FIRST PERSON - Alex Magno - The Philippine Star

Last year, several hundred poor Latin American economic refugees walked hundreds of kilometers to make it to the US-Mexico border. They wanted asylum, the Trump government gave them the iron fist. Children were pulled away from their parents and sent to distant detention facilities all over the US.

In the face of global outcry, US immigration authorities tried to reunite the children with their parents. They did a bad job of it.

None of the asylum seekers, as far as I know, was admitted into the US. They were detained and thrown back, nearly with intentional rudeness. The Trump government has hardened its stance on immigration, pandering to the apprehensions of white Americans about the “browning” of America.

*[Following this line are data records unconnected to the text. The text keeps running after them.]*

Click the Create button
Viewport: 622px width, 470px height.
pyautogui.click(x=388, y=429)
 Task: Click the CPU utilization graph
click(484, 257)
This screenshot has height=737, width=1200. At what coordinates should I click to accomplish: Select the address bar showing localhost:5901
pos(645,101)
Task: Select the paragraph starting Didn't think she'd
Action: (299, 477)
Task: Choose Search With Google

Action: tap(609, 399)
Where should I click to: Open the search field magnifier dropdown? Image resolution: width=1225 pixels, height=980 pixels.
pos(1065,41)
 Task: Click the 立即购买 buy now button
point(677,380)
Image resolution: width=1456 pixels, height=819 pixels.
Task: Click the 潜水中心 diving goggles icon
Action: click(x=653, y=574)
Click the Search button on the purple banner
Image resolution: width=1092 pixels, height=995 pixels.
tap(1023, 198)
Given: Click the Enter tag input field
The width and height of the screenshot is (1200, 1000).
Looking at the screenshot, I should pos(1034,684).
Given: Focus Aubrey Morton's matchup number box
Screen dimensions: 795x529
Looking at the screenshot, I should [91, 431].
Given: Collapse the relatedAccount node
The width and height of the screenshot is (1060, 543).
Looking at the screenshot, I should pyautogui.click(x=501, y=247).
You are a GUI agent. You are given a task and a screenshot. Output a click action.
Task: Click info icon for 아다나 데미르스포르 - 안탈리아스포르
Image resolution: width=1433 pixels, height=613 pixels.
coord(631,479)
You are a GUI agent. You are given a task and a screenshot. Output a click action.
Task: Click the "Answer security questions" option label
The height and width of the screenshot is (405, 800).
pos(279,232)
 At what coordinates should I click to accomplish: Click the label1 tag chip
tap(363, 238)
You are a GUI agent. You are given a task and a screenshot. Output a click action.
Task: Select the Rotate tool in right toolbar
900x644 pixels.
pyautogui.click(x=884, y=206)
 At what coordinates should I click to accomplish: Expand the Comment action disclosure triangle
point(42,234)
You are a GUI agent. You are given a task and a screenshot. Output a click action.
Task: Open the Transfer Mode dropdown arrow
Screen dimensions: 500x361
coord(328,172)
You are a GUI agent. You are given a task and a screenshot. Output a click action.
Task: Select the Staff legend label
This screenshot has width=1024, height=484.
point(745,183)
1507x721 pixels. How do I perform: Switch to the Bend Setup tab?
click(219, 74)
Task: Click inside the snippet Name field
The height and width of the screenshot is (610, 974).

For the Trump government, and much of American media, this was principally an immigration policy issue. There was very little discussion of the humanitarian calamity that forced thousands to walk on their blistered feet up the entire length of Mexico to reach the Rio Grande.

A few weeks ago, a new caravan of asylum seekers crossed from Honduras to Mexico in their northward trek. This very long trek will probably take many more months to complete. The number of participants will likely dwindle before they reach the US border.

Donald Trump cynically and deceitfully seized upon this event to use it for partisan electoral purposes. He described the poignant march of the dispossessed as an “invasion.” He blamed the Democrats for failing on immigrations policy. He illegally called on the military to deploy troops to the southern border to stop what he characterized as a national security threat.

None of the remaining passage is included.